- [Task to complete]
The full set of entries should be repeated without a single change.

Task material section start

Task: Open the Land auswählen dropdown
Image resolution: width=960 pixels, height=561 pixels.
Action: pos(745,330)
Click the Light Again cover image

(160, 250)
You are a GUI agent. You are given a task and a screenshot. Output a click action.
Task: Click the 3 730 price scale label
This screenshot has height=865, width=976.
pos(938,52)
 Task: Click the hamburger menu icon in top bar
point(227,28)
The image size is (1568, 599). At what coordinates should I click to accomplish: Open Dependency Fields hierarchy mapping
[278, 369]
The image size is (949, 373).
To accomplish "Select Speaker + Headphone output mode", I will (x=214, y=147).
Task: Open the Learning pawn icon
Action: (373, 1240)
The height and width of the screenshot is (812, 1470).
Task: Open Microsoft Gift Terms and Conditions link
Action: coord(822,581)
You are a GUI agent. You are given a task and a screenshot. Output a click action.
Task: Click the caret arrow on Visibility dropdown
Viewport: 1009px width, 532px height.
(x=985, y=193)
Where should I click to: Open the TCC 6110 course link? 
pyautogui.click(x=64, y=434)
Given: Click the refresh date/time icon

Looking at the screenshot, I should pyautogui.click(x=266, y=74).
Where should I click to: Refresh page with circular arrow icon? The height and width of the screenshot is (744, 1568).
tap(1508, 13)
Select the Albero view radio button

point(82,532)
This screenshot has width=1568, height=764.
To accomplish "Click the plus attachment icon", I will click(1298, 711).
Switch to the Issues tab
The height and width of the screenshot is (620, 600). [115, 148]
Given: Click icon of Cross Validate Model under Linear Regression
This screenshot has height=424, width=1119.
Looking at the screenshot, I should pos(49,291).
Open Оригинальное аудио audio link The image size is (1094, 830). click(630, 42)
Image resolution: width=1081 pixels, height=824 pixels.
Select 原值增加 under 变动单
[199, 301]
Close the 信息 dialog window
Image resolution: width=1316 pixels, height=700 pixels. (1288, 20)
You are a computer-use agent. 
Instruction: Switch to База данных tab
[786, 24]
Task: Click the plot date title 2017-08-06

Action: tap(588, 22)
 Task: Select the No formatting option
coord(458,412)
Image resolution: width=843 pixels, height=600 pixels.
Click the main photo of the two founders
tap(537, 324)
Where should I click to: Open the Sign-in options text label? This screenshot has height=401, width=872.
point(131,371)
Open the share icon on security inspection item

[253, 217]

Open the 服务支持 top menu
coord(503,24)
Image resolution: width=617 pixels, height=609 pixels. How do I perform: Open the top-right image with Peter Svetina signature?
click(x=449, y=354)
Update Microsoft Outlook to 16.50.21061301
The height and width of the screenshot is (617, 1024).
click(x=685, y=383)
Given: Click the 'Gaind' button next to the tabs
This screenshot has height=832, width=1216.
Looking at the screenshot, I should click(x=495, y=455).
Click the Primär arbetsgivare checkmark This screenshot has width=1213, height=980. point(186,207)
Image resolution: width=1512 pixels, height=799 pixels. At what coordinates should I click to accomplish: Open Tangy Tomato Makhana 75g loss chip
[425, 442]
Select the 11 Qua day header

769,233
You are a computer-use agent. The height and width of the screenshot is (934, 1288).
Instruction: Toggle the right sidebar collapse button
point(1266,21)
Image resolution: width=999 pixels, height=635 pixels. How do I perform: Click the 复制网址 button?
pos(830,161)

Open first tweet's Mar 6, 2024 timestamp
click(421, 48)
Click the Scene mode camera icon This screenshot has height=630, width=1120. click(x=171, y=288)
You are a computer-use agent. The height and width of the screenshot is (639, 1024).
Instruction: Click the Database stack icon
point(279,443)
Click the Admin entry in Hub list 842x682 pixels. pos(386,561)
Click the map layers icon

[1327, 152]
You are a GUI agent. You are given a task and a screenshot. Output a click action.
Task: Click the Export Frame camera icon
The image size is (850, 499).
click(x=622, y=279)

Task material section end

- [Solution]
Task: Open the Land auswählen dropdown
Image resolution: width=960 pixels, height=561 pixels.
Action: pos(745,330)
Click the Light Again cover image

(160, 250)
You are a GUI agent. You are given a task and a screenshot. Output a click action.
Task: Click the 3 730 price scale label
This screenshot has height=865, width=976.
pos(938,52)
 Task: Click the hamburger menu icon in top bar
point(227,28)
The image size is (1568, 599). At what coordinates should I click to accomplish: Open Dependency Fields hierarchy mapping
[278, 369]
The image size is (949, 373).
To accomplish "Select Speaker + Headphone output mode", I will (x=214, y=147).
Task: Open the Learning pawn icon
Action: (373, 1240)
The height and width of the screenshot is (812, 1470).
Task: Open Microsoft Gift Terms and Conditions link
Action: coord(822,581)
You are a GUI agent. You are given a task and a screenshot. Output a click action.
Task: Click the caret arrow on Visibility dropdown
Viewport: 1009px width, 532px height.
(x=985, y=193)
Where should I click to: Open the TCC 6110 course link? 
pyautogui.click(x=64, y=434)
Given: Click the refresh date/time icon

Looking at the screenshot, I should pyautogui.click(x=266, y=74).
Where should I click to: Refresh page with circular arrow icon? The height and width of the screenshot is (744, 1568).
tap(1508, 13)
Select the Albero view radio button

point(82,532)
This screenshot has width=1568, height=764.
To accomplish "Click the plus attachment icon", I will click(1298, 711).
Switch to the Issues tab
The height and width of the screenshot is (620, 600). [115, 148]
Given: Click icon of Cross Validate Model under Linear Regression
This screenshot has height=424, width=1119.
Looking at the screenshot, I should pos(49,291).
Open Оригинальное аудио audio link The image size is (1094, 830). click(630, 42)
Image resolution: width=1081 pixels, height=824 pixels.
Select 原值增加 under 变动单
[199, 301]
Close the 信息 dialog window
Image resolution: width=1316 pixels, height=700 pixels. (1288, 20)
You are a computer-use agent. 
Instruction: Switch to База данных tab
[786, 24]
Task: Click the plot date title 2017-08-06

Action: tap(588, 22)
 Task: Select the No formatting option
coord(458,412)
Image resolution: width=843 pixels, height=600 pixels.
Click the main photo of the two founders
tap(537, 324)
Where should I click to: Open the Sign-in options text label? This screenshot has height=401, width=872.
point(131,371)
Open the share icon on security inspection item

[253, 217]

Open the 服务支持 top menu
coord(503,24)
Image resolution: width=617 pixels, height=609 pixels. How do I perform: Open the top-right image with Peter Svetina signature?
click(x=449, y=354)
Update Microsoft Outlook to 16.50.21061301
The height and width of the screenshot is (617, 1024).
click(x=685, y=383)
Given: Click the 'Gaind' button next to the tabs
This screenshot has height=832, width=1216.
Looking at the screenshot, I should click(x=495, y=455).
Click the Primär arbetsgivare checkmark This screenshot has width=1213, height=980. point(186,207)
Image resolution: width=1512 pixels, height=799 pixels. At what coordinates should I click to accomplish: Open Tangy Tomato Makhana 75g loss chip
[425, 442]
Select the 11 Qua day header

769,233
You are a computer-use agent. The height and width of the screenshot is (934, 1288).
Instruction: Toggle the right sidebar collapse button
point(1266,21)
Image resolution: width=999 pixels, height=635 pixels. How do I perform: Click the 复制网址 button?
pos(830,161)

Open first tweet's Mar 6, 2024 timestamp
click(421, 48)
Click the Scene mode camera icon This screenshot has height=630, width=1120. click(x=171, y=288)
You are a computer-use agent. The height and width of the screenshot is (639, 1024).
Instruction: Click the Database stack icon
point(279,443)
Click the Admin entry in Hub list 842x682 pixels. pos(386,561)
Click the map layers icon

[1327, 152]
You are a GUI agent. You are given a task and a screenshot. Output a click action.
Task: Click the Export Frame camera icon
The image size is (850, 499).
click(x=622, y=279)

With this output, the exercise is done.